> **Dataset entries**
--*--

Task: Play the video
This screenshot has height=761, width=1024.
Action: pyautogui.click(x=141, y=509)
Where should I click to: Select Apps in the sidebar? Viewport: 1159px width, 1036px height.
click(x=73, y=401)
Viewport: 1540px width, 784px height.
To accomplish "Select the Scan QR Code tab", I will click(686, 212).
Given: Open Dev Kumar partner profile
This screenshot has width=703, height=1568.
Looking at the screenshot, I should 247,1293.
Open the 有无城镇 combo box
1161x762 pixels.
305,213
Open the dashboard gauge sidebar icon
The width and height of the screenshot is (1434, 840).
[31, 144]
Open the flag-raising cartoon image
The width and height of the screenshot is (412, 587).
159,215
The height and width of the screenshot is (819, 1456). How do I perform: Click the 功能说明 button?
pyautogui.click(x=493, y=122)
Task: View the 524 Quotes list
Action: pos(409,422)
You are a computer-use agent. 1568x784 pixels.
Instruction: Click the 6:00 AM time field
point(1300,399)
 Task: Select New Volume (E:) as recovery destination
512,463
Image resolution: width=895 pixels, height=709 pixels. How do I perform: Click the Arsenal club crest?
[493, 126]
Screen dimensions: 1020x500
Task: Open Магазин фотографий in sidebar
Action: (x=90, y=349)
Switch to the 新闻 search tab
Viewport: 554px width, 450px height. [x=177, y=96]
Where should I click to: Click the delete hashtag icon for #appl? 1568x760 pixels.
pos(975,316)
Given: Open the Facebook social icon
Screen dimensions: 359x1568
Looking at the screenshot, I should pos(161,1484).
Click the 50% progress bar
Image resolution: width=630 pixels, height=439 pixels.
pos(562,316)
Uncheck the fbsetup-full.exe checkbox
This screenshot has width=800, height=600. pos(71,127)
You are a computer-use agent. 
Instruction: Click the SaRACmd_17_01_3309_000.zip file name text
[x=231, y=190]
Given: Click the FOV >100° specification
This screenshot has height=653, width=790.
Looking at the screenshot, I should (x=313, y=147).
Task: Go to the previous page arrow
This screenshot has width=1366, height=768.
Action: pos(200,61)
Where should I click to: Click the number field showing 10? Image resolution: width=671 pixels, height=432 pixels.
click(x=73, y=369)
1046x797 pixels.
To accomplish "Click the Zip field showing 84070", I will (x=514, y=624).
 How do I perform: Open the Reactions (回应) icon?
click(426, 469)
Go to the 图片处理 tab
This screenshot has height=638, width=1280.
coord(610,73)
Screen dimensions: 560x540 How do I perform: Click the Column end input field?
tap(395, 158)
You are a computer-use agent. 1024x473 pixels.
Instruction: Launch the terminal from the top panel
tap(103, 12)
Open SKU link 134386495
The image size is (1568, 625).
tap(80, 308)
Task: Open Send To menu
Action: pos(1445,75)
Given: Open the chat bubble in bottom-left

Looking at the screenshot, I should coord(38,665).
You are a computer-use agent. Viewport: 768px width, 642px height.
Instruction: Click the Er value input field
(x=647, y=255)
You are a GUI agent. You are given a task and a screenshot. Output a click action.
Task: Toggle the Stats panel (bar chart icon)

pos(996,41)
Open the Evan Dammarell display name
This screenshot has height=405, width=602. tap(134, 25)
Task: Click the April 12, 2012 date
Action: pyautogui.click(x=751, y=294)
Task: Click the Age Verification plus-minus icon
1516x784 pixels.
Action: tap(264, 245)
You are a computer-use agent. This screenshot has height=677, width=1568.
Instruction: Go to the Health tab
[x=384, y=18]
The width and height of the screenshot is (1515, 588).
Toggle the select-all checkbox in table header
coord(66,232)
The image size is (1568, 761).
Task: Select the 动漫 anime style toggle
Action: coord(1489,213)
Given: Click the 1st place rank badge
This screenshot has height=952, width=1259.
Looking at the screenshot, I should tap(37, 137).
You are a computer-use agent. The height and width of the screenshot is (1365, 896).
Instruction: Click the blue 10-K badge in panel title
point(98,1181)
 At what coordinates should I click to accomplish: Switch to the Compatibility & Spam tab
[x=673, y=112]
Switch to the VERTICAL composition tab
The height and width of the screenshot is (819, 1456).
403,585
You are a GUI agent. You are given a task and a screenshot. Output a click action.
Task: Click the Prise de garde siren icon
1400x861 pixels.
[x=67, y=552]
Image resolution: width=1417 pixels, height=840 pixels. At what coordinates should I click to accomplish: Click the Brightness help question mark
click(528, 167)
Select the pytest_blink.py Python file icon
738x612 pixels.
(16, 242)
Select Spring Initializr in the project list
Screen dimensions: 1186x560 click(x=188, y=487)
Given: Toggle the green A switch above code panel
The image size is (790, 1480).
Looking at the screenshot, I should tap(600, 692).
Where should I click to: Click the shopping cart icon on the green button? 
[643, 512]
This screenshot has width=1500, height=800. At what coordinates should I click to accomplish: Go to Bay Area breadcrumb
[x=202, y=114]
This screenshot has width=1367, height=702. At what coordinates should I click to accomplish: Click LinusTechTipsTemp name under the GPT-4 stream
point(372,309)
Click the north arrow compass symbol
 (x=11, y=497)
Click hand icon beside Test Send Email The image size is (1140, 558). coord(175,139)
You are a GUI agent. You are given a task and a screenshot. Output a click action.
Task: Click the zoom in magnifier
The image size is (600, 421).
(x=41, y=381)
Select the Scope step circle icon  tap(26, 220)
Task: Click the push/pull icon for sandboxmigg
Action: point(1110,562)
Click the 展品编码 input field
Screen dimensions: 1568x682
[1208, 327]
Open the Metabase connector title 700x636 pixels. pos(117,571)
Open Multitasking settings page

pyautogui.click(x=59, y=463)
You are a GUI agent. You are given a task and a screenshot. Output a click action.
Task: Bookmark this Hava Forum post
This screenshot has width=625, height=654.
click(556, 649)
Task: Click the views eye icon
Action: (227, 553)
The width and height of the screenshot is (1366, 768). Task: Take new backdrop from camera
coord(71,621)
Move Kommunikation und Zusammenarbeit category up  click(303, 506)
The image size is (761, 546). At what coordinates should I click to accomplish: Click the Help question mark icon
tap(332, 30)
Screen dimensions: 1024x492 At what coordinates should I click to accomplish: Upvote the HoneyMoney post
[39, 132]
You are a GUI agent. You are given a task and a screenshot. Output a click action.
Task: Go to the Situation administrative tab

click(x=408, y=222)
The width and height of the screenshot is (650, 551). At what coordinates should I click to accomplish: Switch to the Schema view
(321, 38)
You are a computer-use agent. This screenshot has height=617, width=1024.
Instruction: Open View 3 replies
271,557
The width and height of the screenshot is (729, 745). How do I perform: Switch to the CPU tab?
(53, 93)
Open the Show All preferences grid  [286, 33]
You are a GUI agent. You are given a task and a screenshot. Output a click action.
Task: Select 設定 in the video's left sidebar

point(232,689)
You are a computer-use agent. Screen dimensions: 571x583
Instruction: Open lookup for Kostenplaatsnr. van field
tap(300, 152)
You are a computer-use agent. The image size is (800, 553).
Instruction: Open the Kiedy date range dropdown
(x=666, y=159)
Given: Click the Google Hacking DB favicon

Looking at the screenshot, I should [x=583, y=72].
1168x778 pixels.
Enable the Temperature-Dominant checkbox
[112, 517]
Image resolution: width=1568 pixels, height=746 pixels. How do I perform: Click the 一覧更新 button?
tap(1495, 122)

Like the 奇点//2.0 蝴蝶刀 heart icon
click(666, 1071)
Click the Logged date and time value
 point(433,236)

--*--

> **Exercise**
Write out every line from the data above that includes "will".

> **Result for this exercise**
To accomplish "Select the Scan QR Code tab", I will click(686, 212).
To accomplish "Click the Zip field showing 84070", I will (x=514, y=624).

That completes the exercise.